Closed ewitt1093 closed 3 years ago
hi @ewitt1093, can you please post the full command you used? it seems to me that the options got mixed up. the script is looking for a motif called '>2L ...', which is the name of a chromosome.
the option -M should point to a directory with .cb files
-M /path/to/motif_dir/
ls /path/to/motif_dir/
jaspar__MA0150.2.cb
jaspar__MA0151.1.cb
jaspar__MA0152.1.cb
jaspar__MA0153.2.cb
and -m to a file containing a list of motif names. e.g.
-m motif_names.lst
cat motif_names.lst
jaspar__MA0150.2
jaspar__MA0151.1
jaspar__MA0152.1
jaspar__MA0153.2
Ah, I see the problem- my output from cbust is a single file. When you run cbust, how do you split the output to a single file for each motif instead of one big file?
When I ran cbust I used this command: cbust [file with matrices of JASPAR motifs from clusterbuster website] [dmel-all-chromosome-r6.15.fasta] >output.cb
hi @ewitt1093, you shouldn't have to run cbust yourself. create_cistarget_motif_databases.py does that for you. so the *.cb files contain the motifs in cbust format, not the cbust scores.
Oh, thanks so much for the clarification! My other question is: which command do I use to build a cistarget database with bigwig files?
unfortunately, this hasn't been implemented yet.
All right, I'll calculate motifs on my own first. Thanks for the help!

• [Exercise]: In the thread, restate the reply beginning "hi @ewitt1093, you shouldn't have to run cbust yourself" in fewer words, keeping its main facts. The material after this point is separate from the thread.

• [Provided data]:
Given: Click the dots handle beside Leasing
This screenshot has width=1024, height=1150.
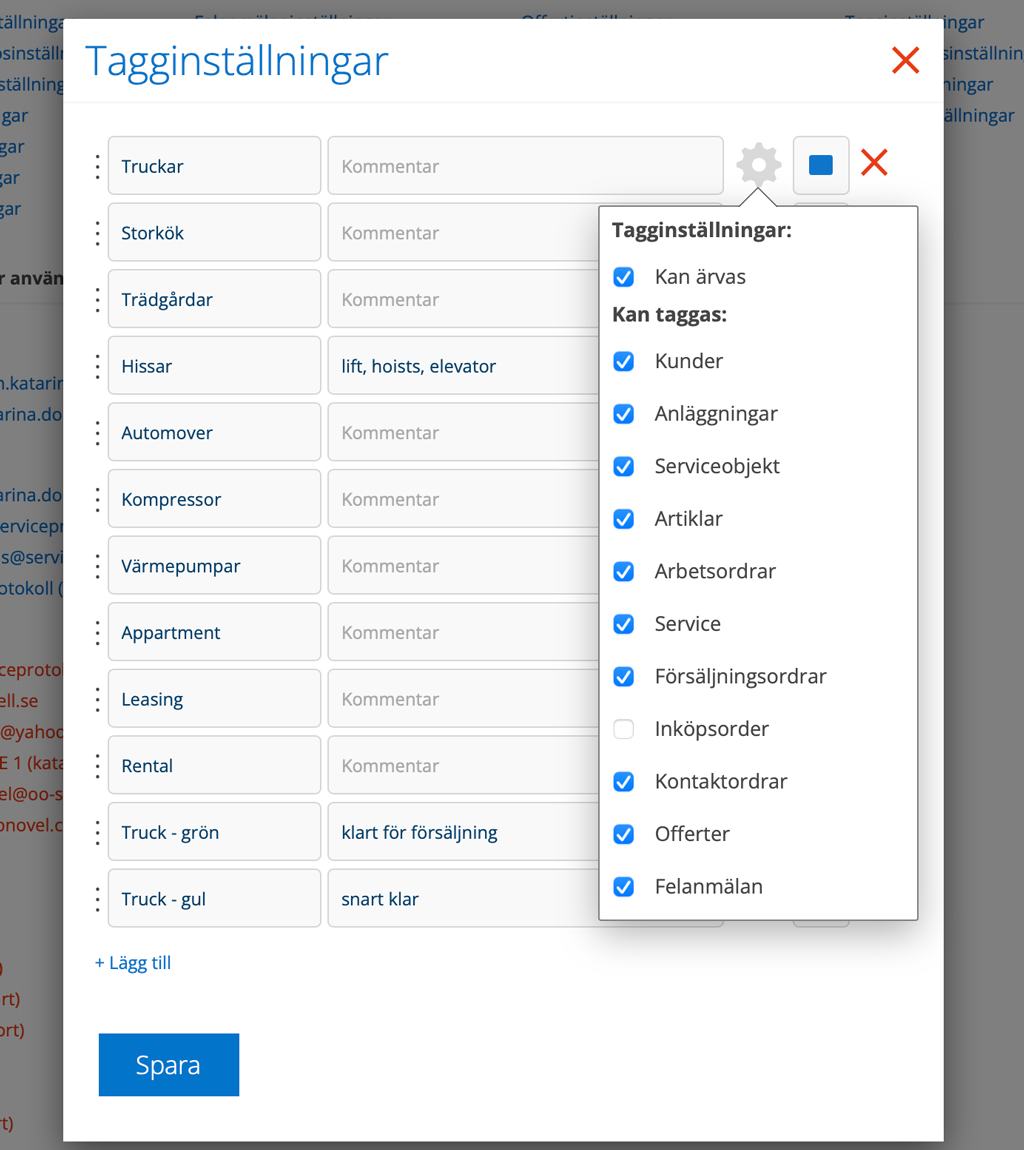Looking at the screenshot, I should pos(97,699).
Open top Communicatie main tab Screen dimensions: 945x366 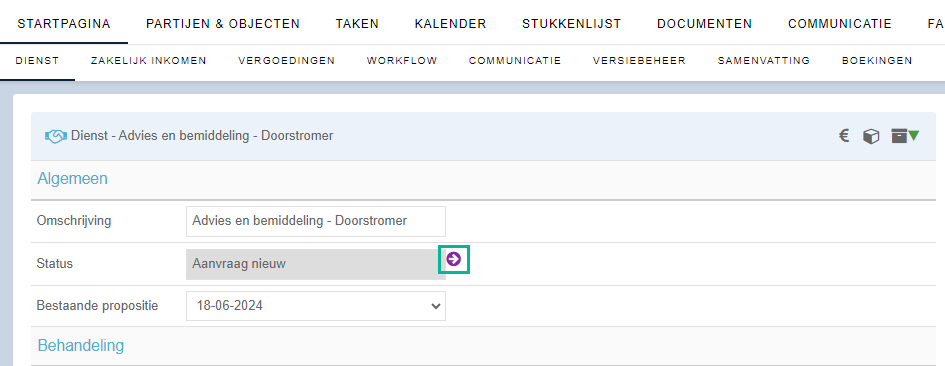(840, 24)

• [Result of this task]: There's no need to run cbust yourself, because create_cistarget_motif_databases.py runs it for you. The *.cb files hold the motifs in cbust format, not cbust scores.